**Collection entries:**
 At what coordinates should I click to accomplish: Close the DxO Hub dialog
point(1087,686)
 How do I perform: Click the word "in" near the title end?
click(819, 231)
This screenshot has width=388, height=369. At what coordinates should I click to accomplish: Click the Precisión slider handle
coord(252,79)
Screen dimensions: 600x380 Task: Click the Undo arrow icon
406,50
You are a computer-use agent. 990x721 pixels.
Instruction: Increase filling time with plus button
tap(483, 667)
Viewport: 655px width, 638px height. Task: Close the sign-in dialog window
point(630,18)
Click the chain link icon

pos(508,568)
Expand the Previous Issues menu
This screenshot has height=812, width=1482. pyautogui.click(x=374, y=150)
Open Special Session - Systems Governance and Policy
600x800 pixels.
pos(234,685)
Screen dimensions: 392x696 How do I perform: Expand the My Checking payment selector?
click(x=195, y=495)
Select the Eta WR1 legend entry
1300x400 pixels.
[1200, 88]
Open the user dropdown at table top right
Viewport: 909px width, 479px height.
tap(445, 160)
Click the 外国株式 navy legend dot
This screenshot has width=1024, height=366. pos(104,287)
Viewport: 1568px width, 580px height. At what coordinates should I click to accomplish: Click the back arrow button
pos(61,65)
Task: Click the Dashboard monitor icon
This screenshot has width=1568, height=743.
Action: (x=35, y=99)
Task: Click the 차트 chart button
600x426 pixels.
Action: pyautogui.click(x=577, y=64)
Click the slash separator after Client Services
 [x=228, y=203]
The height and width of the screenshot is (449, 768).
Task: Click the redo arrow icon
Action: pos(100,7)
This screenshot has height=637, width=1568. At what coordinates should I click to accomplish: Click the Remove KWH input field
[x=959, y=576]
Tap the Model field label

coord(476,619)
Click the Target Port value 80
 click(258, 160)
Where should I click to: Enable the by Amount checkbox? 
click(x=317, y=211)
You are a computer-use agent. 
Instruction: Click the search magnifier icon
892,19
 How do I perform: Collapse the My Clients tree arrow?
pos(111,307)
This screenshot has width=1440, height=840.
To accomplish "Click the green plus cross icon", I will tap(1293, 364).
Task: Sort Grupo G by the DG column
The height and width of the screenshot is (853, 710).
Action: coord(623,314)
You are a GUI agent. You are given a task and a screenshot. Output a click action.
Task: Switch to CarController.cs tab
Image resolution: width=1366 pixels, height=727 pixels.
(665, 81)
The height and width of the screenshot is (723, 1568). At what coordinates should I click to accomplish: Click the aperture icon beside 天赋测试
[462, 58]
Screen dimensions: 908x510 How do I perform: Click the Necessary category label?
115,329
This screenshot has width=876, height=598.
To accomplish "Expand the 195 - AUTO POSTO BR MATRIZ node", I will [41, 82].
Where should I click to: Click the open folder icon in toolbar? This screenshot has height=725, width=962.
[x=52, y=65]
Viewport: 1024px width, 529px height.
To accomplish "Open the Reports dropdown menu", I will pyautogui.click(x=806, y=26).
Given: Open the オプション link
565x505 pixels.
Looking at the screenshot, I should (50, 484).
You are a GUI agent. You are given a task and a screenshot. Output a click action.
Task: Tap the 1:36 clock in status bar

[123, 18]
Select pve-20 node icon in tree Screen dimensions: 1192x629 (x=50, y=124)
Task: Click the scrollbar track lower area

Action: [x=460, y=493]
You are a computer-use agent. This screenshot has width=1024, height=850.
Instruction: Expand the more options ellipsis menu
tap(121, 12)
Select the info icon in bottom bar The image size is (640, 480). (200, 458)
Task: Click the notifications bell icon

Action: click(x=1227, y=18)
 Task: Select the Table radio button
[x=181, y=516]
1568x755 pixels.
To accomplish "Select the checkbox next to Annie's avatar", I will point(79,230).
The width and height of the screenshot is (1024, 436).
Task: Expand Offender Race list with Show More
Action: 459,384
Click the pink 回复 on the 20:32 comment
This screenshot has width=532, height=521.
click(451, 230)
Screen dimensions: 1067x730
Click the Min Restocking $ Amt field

**Work item:** An exact repeat of the lines from the one containing "Task: Click the scrollbar track lower area" through the final line above, both included, is the whole answer.

**Answer space:**
Task: Click the scrollbar track lower area

Action: [x=460, y=493]
You are a computer-use agent. This screenshot has width=1024, height=850.
Instruction: Expand the more options ellipsis menu
tap(121, 12)
Select the info icon in bottom bar The image size is (640, 480). (200, 458)
Task: Click the notifications bell icon

Action: click(x=1227, y=18)
 Task: Select the Table radio button
[x=181, y=516]
1568x755 pixels.
To accomplish "Select the checkbox next to Annie's avatar", I will point(79,230).
The width and height of the screenshot is (1024, 436).
Task: Expand Offender Race list with Show More
Action: 459,384
Click the pink 回复 on the 20:32 comment
This screenshot has width=532, height=521.
click(451, 230)
Screen dimensions: 1067x730
Click the Min Restocking $ Amt field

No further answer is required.